### Telusuri Materi
A - Salin persis bagian berita tentang konflik Yai Mim dan Sahara, mulai dari "Moh Zakki saat" sampai "berniat memperkeruh suasana.".
B - Jawab pertanyaan berikut berdasarkan berita tentang konflik Yai Mim dan Sahara.
(i) Siapa kuasa hukum Sahara?
(ii) Imam Muslimin adalah mantan dosen di universitas mana?
(iii) Di mana proses hukum kini tengah berjalan?
C - Teruskan berita tentang konflik Yai Mim dan Sahara, dimulai setelah kalimat terakhirnya.

======== Kutipan Teks ========

Moh Zakki saat mendampingi Sahara di Polresta Malang Kota. Metrotvnews.com/ Daviq Umar Al Faruq
Daviq Umar Al Faruq • 8 October 2025 19:34
Malang: Konflik antarwarga yang menyeret nama mantan dosen Universitas Islam Negeri (UIN) Maulana Malik Ibrahim Malang, Imam Muslimin alias Yai Mim, dan tetangganya, Sahara, terus menjadi sorotan publik. Sahara melalui kuasa hukumnya, Moh Zakki, meminta masyarakat tidak terpancing dan menjaga suasana tetap kondusif.
Zakki menegaskan pihaknya tetap menghormati proses hukum yang kini tengah berjalan di Polresta Malang. Ia juga menegaskan bahwa Sahara tidak berniat memperkeruh suasana.

======== Data Latihan ========

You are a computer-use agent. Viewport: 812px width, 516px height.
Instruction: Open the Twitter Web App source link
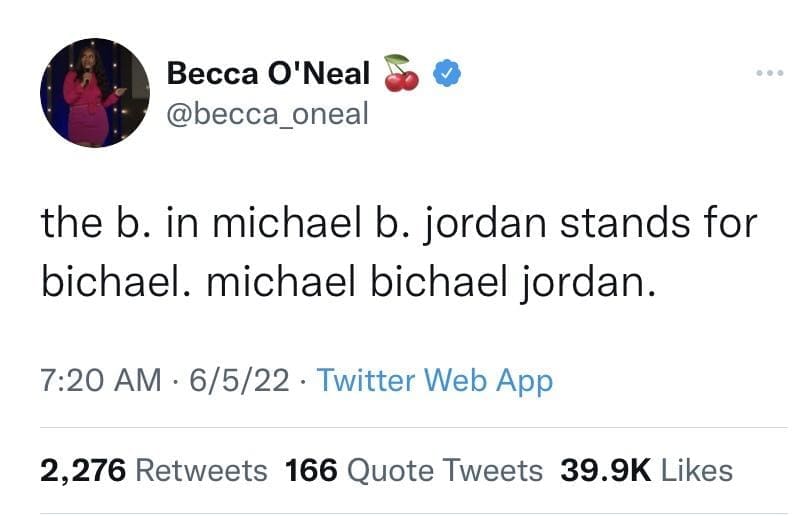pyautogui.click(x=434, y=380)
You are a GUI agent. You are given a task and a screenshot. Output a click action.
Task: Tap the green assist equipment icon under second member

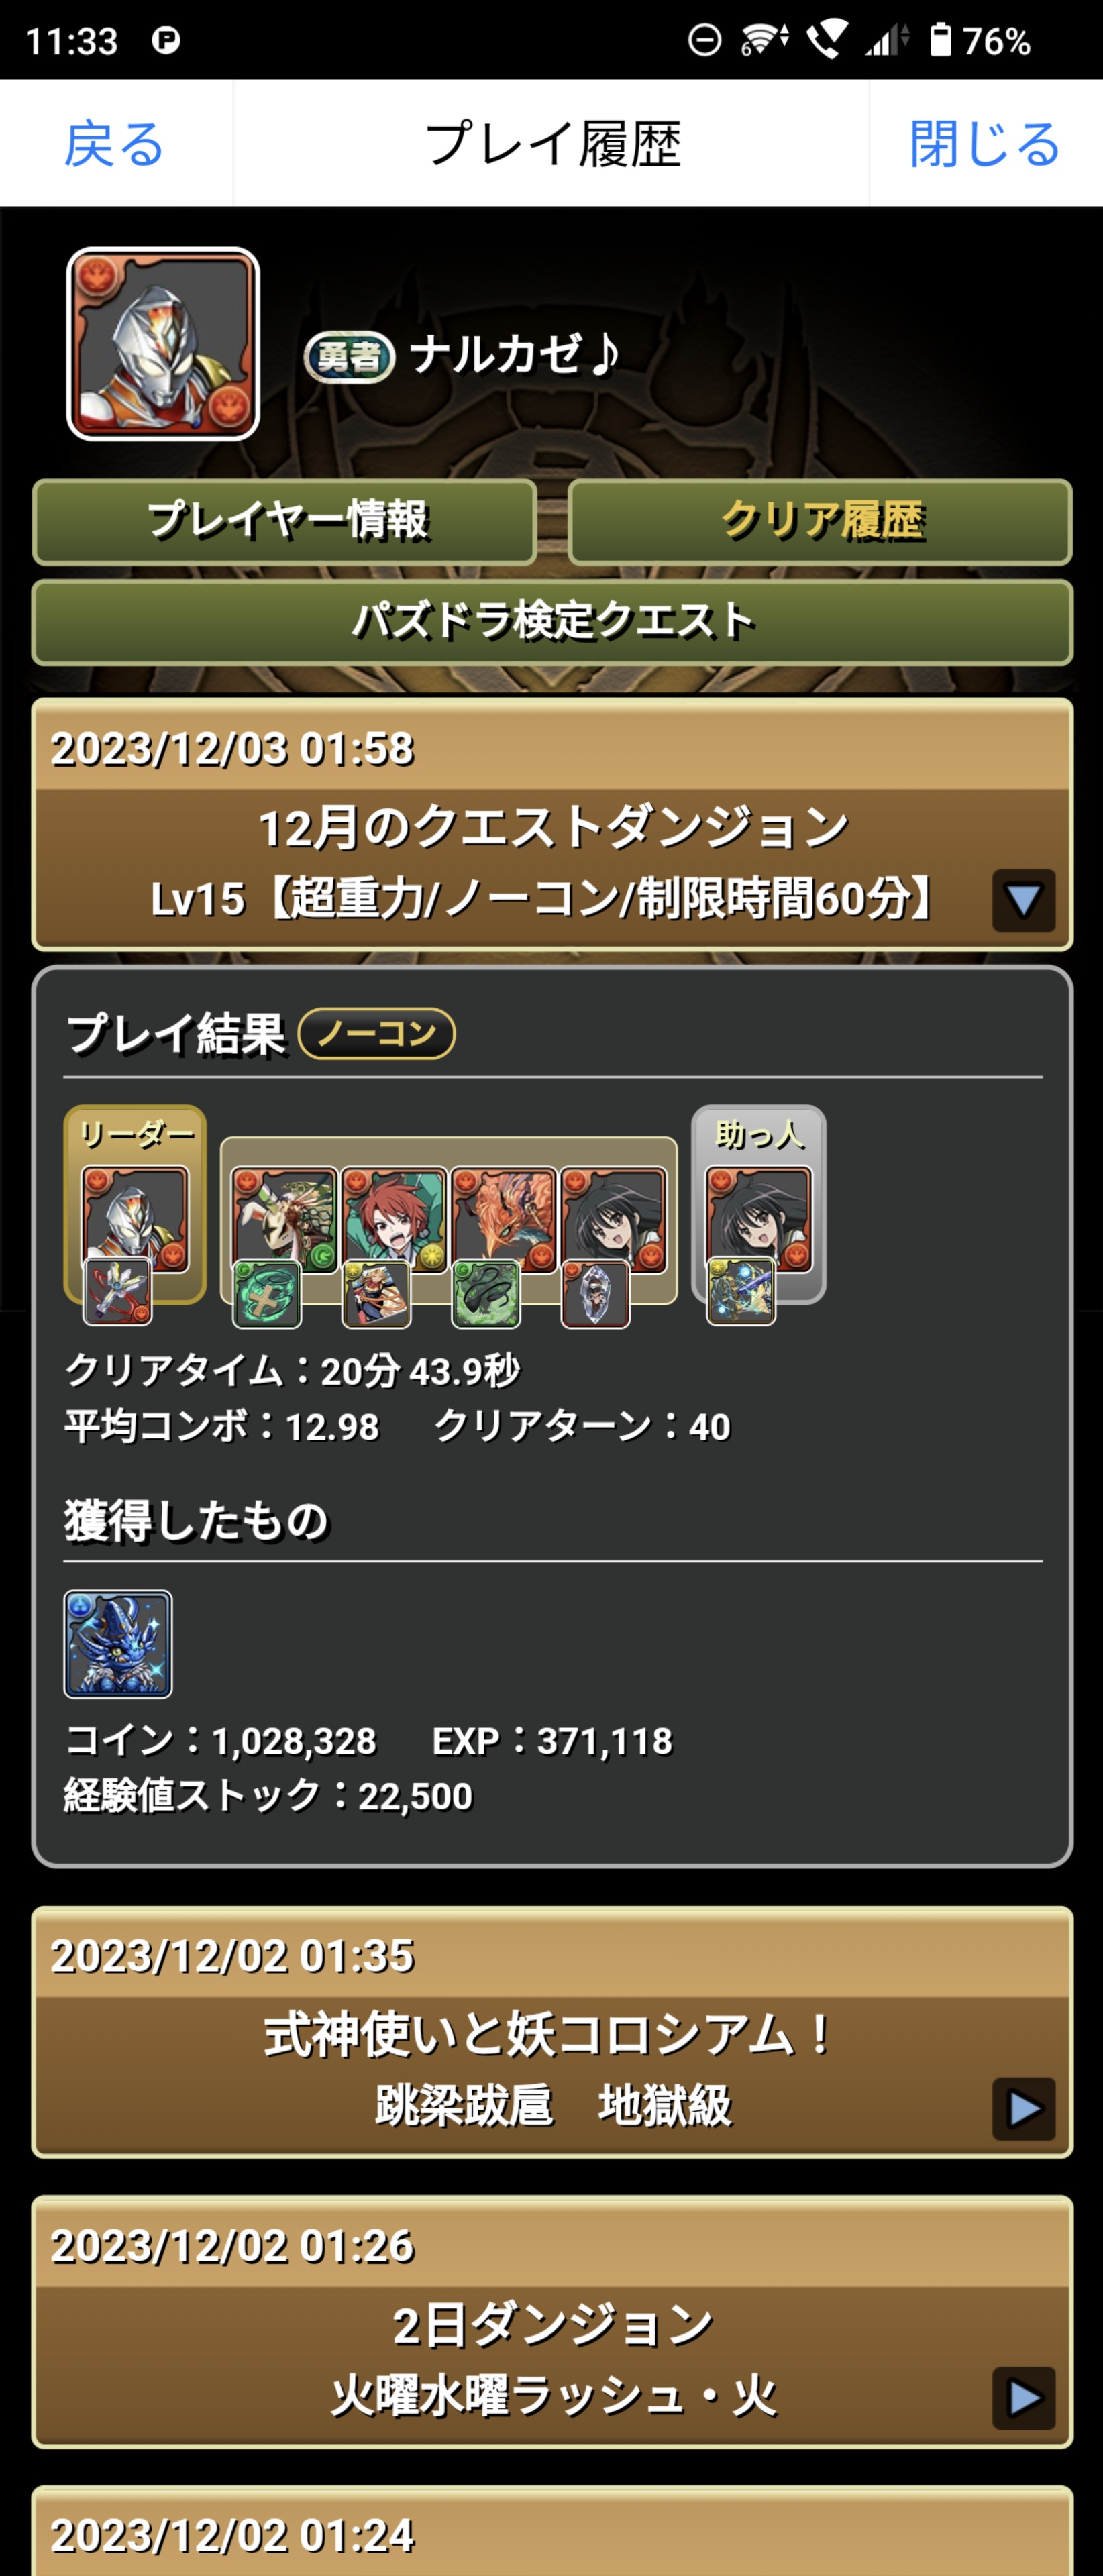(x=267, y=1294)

========
======== Data Latihan ========

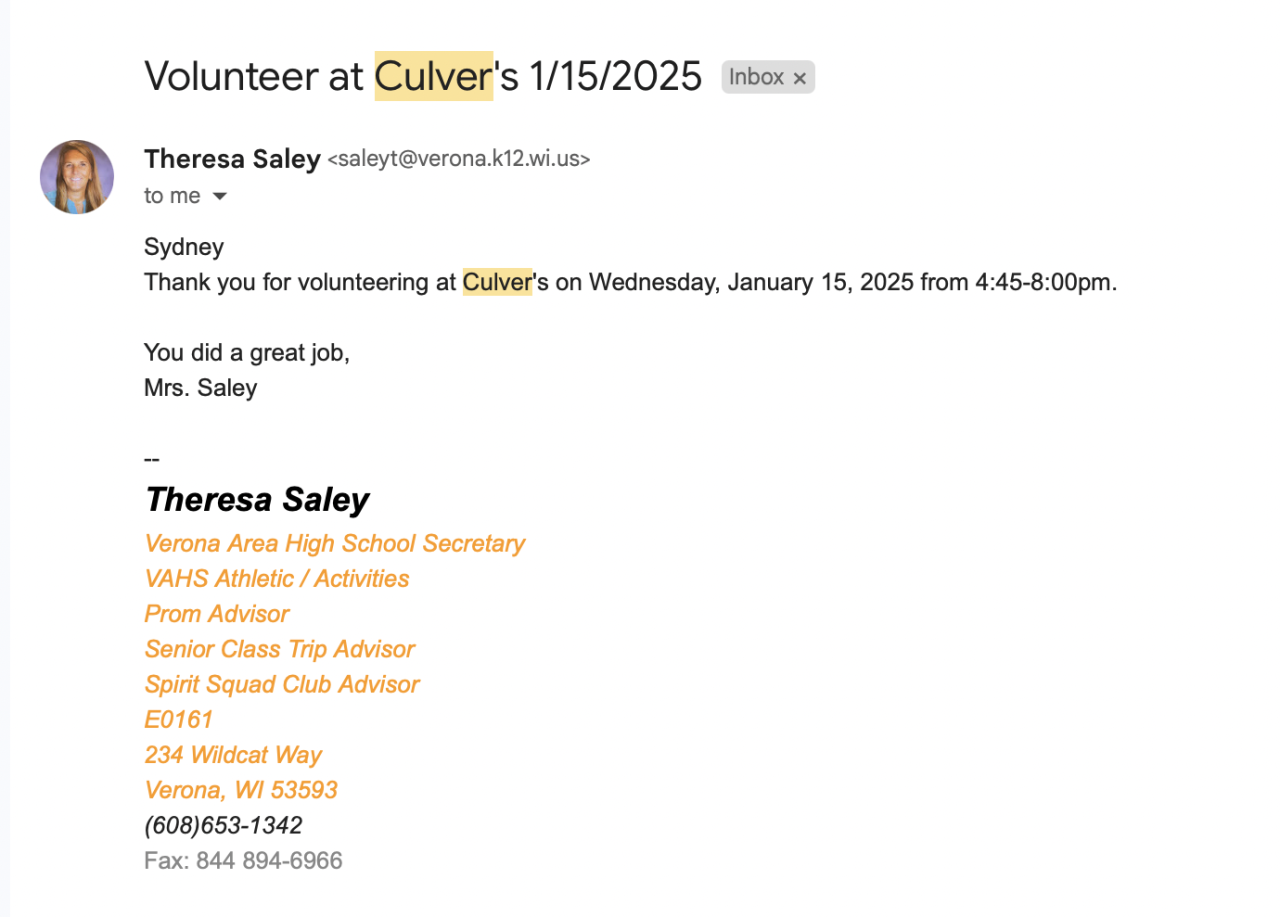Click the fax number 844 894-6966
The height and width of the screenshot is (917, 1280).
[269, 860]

========
======== Data Latihan ========

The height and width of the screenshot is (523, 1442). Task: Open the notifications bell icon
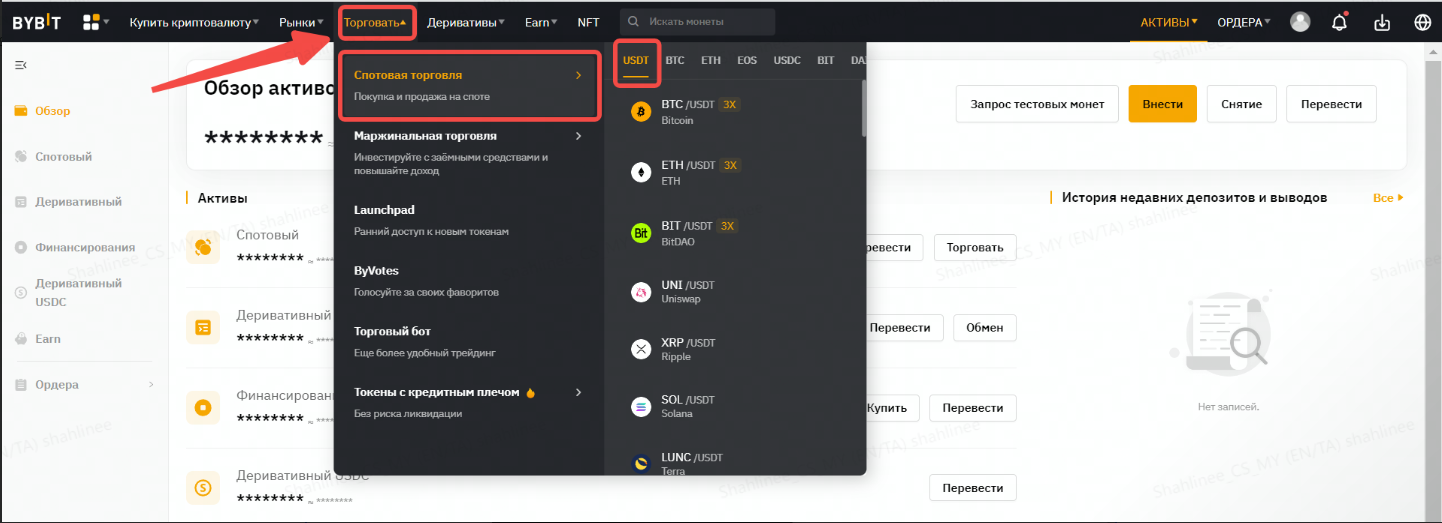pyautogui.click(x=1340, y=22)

========

### Hasil yang Diharapkan
A -
Moh Zakki saat mendampingi Sahara di Polresta Malang Kota. Metrotvnews.com/ Daviq Umar Al Faruq
Daviq Umar Al Faruq • 8 October 2025 19:34
Malang: Konflik antarwarga yang menyeret nama mantan dosen Universitas Islam Negeri (UIN) Maulana Malik Ibrahim Malang, Imam Muslimin alias Yai Mim, dan tetangganya, Sahara, terus menjadi sorotan publik. Sahara melalui kuasa hukumnya, Moh Zakki, meminta masyarakat tidak terpancing dan menjaga suasana tetap kondusif.
Zakki menegaskan pihaknya tetap menghormati proses hukum yang kini tengah berjalan di Polresta Malang. Ia juga menegaskan bahwa Sahara tidak berniat memperkeruh suasana.

B -
(i) Moh Zakki
(ii) Universitas Islam Negeri (UIN) Maulana Malik Ibrahim Malang
(iii) Di Polresta Malang

C -
“Konflik ini kan ibaratnya di dapur yang sama, namun ada dua piring yang saling bergesekan kemudian bunyi. Lalu apabila ada yang mengaitkan dengan membawa masalah SARA, saya pikir ini berlebihan,” kata Zakki, Rabu, 18 Oktober 2025.
Menurut Zakki persoalan ini pada dasarnya hanyalah konflik biasa antara tetangga, yang seharusnya bisa diselesaikan secara kekeluargaan.
Namun situasi di media sosial justru berkembang ke arah yang tidak sehat. Isu suku, agama, ras, dan antargolongan (SARA) mulai dikaitkan dengan konflik tersebut, yang menurutnya sangat tidak relevan.
“Ini tidak ada hubungannya dengan persoalan ras dan sebagainya. Ini persoalan konflik biasa, namun kami tidak tahu siapa yang menggoreng kasus ini hingga dikaitkan dengan masalah SARA," ungkap Zakki.
Zakki berharap semua pihak bisa lebih bijak dalam menyikapi persoalan ini. Ia juga mengajak masyarakat untuk tidak mudah terprovokasi oleh informasi yang belum tentu benar.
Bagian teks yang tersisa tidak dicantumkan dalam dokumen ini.